* [YOUR OBJECTIVE]: Every line from the one containing "You are a GUI" to the end of the records below should be returned exactly; pictures are to be dropped.

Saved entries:
● ● ● ● ● ● ●

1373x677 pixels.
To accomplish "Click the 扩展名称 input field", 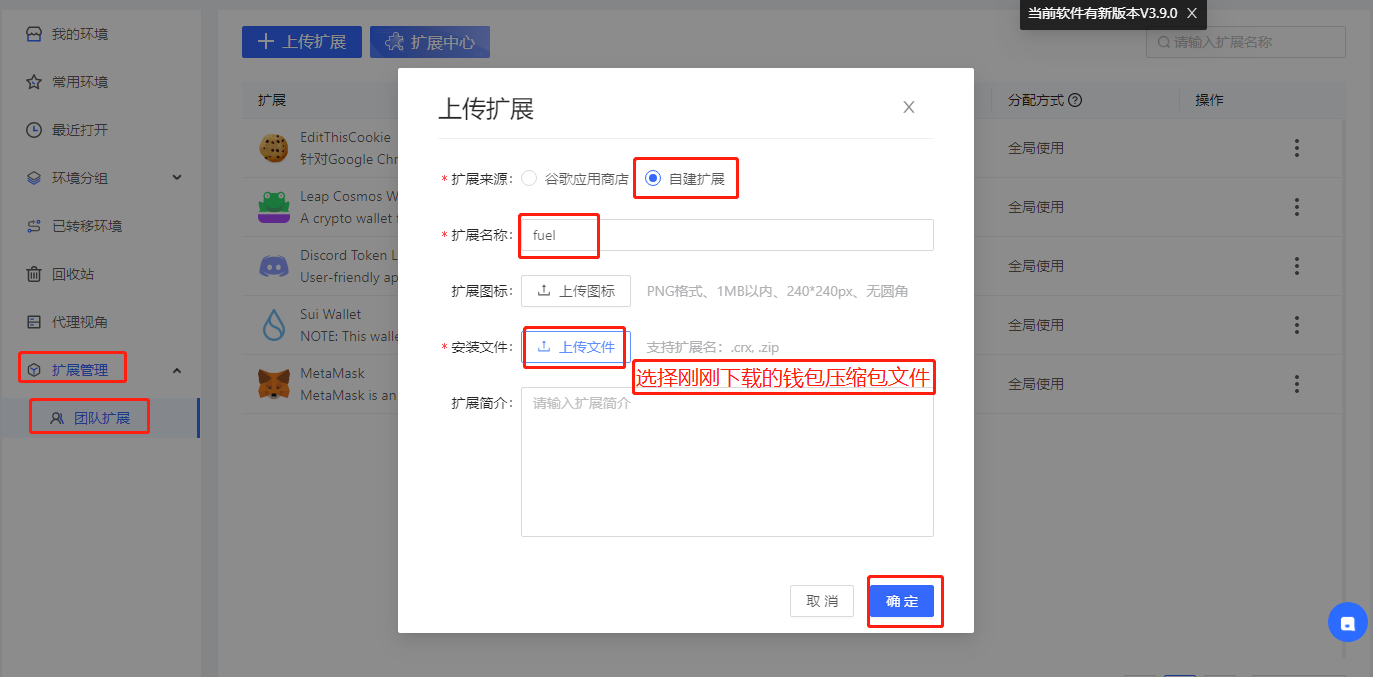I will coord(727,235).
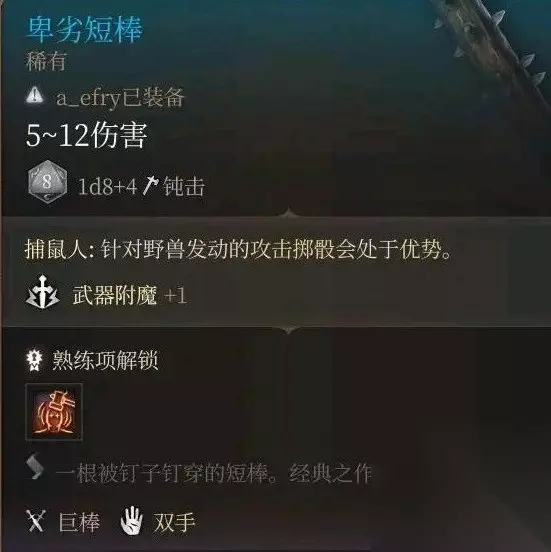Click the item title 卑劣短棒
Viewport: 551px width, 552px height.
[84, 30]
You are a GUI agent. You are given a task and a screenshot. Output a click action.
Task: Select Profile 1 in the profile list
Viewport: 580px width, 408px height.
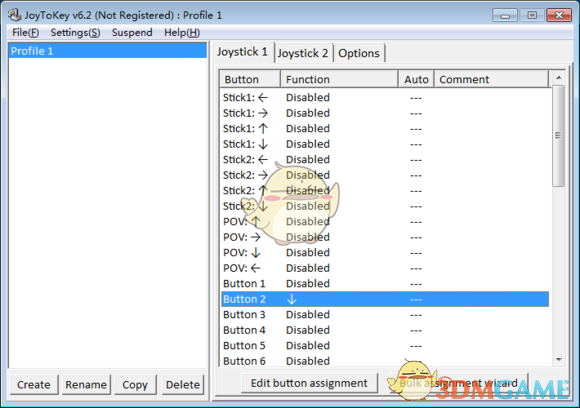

● ● ● ● ● ● ●

* [ANSWER TO THIS EXERCISE]:
You are a GUI agent. You are given a task and a screenshot. Output a click action.
Task: Select Profile 1 in the profile list
Viewport: 580px width, 408px height.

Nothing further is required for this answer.